Rodiron was even more fearsome, so much that she often refused to look upon him. On some nights he only appeared as he had died, broken and bleeding, but others the fire manifested itself, his flesh scorched and his pale fur almost all burned away. He could speak, she knew, but he did not. He would just look with empty eyes and, sometimes, nod or shake his head with a faint rasp. They did not speak, merely sat near one another and stared away. When she felt the night fading away and the sun beginning its climb to the top of the sky, she stood and walked away, leaving the spirits of her slain brothers behind.
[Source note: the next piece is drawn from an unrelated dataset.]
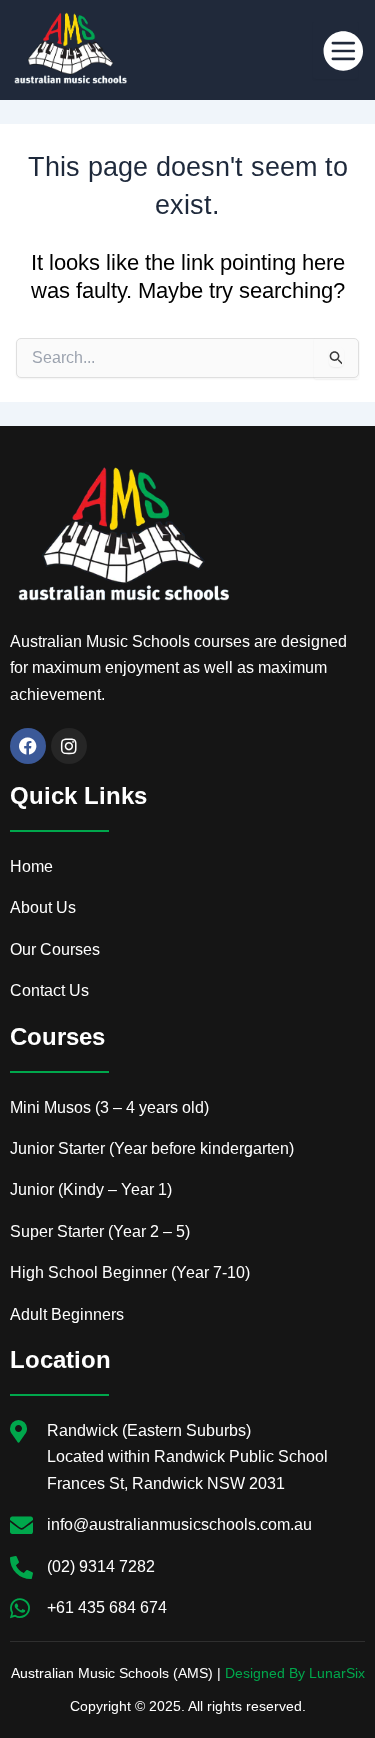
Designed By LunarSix (295, 1673)
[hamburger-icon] (335, 50)
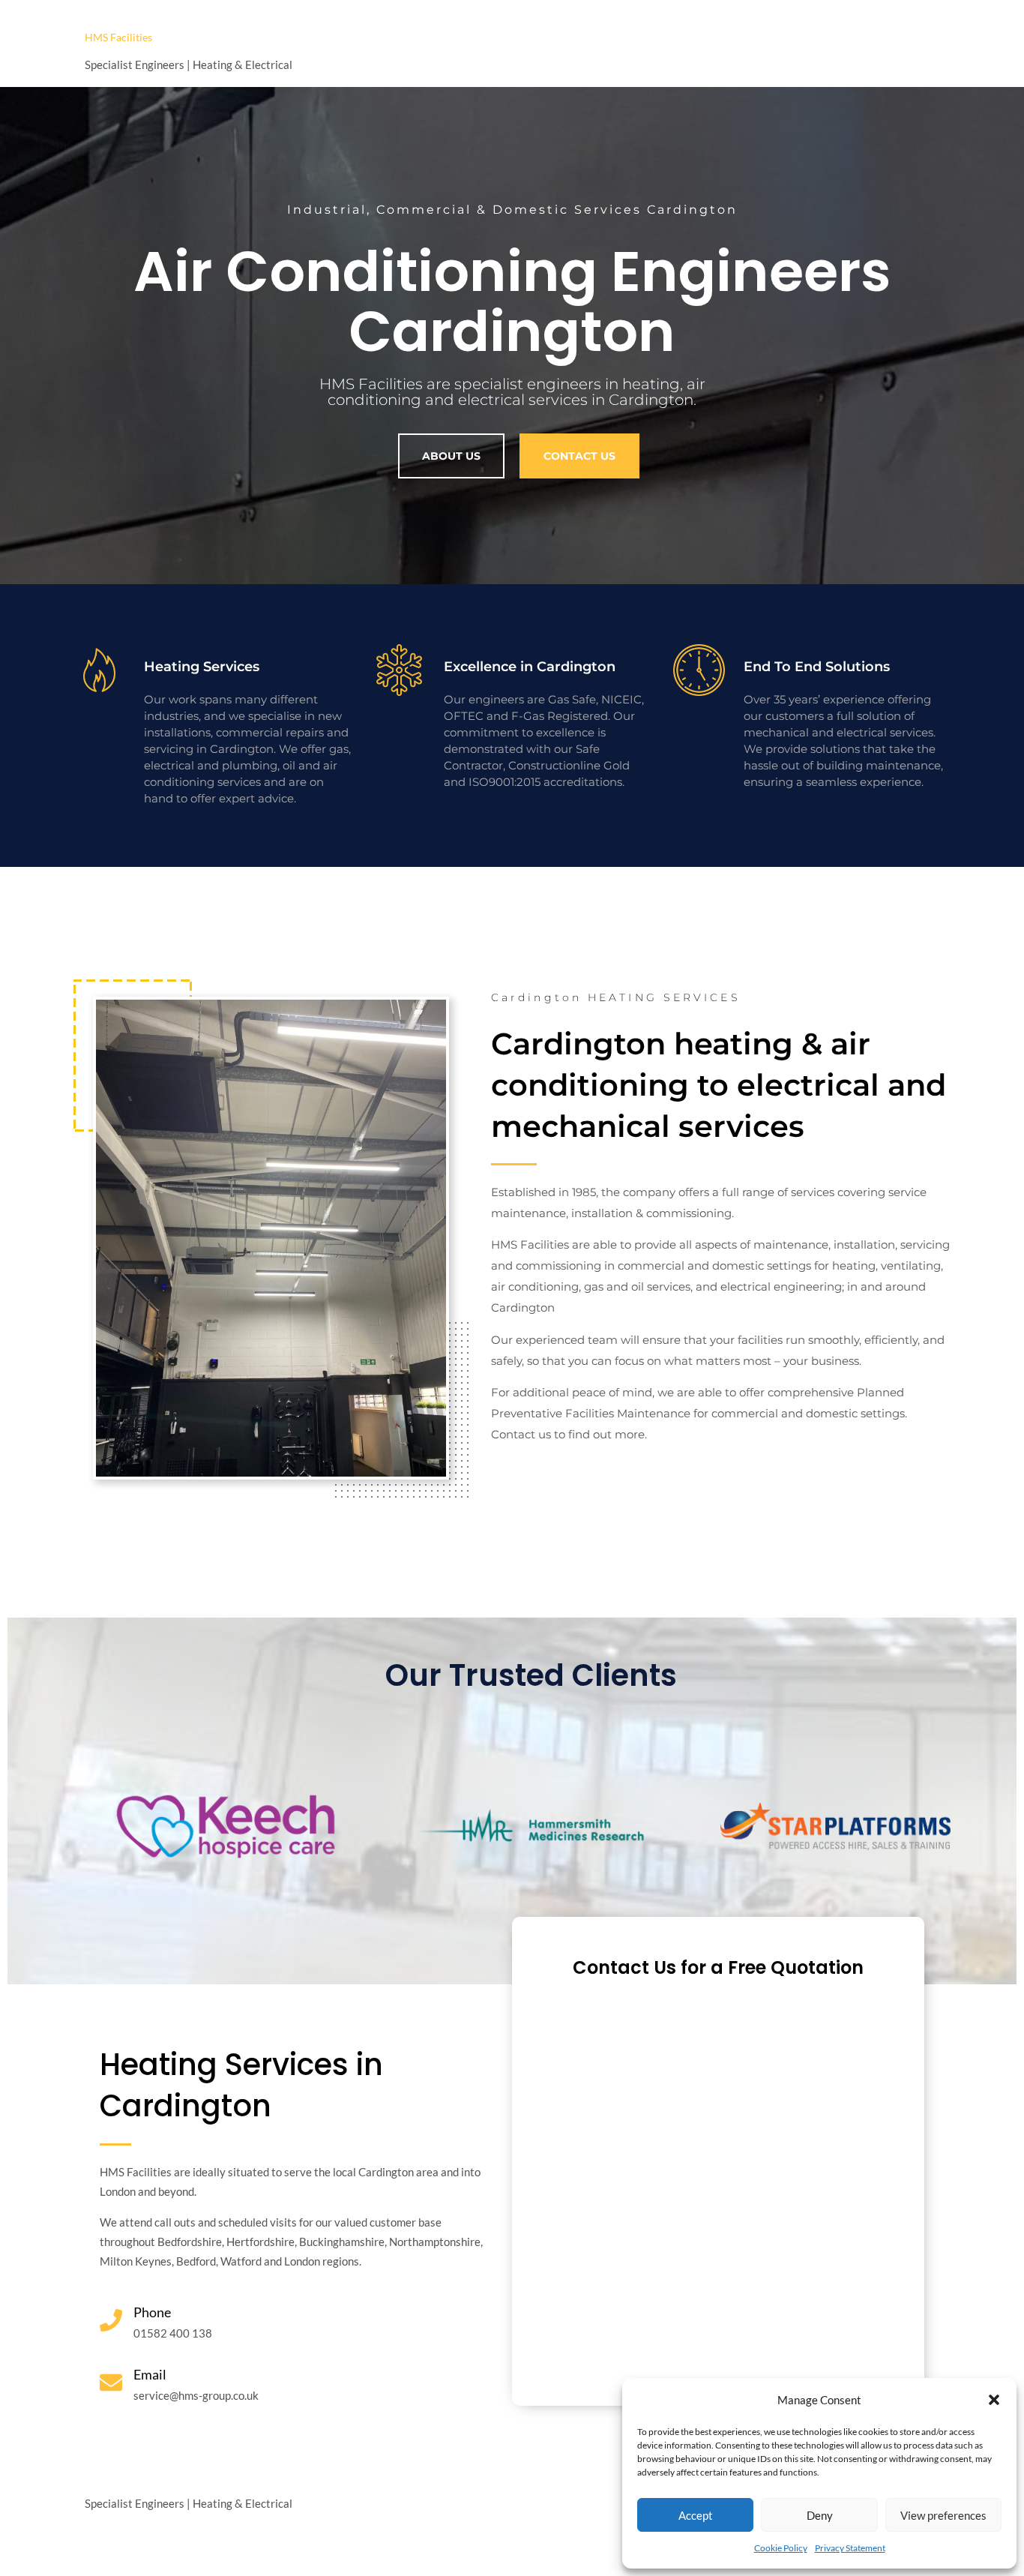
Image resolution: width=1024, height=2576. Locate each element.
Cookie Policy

The girl awoke as the first dawn rays were rising over the mountains, over the ocean. In this time, and when the sun sank in the west at the end of the day, were when the world grew quietest. The murmur of living and dead lessened to the faintest whisper. She closed her eyes, breathing in that silence, savoring it like a favorite flavor upon her tongue. And then it was time to start the day.


Strung along the branches of a pine nearby were a line of several voles, caught last night by her own hand and with the aid of string-traps that she had set the previous day. She climbed, drew them down with shaking hands and then alighted on the ground herself. A few she stashed away with her things in her pack, along with the deerskin which she had slept beneath last night. The one remaining she ate raw, without fire or water. Her brothers had visited her last night—she would respect them that way, and with a bundle of herbs that she tied together and lit. They smoked, for they were damp, and the smoke had a strong but not unappealing smell. It was a poor tribute but it would have to do. She allowed it to burn for several more minutes before stopping the flame, stowing the talisman away. She took some sweetgum to chew, for her stomach still growled emptily, and then she gathered her pack and slung it across her back. She felt she must travel to the ocean, the great sea. Her footsteps took her gradually southeast. There was a long way to go; having nothing else to do she allowed her eyes to unfocus, for the surrounding trees and rocks and streams to become blurry in her sight. It was there that she found the underlying world, the spirits that dwelled there, and she observed them as she traveled.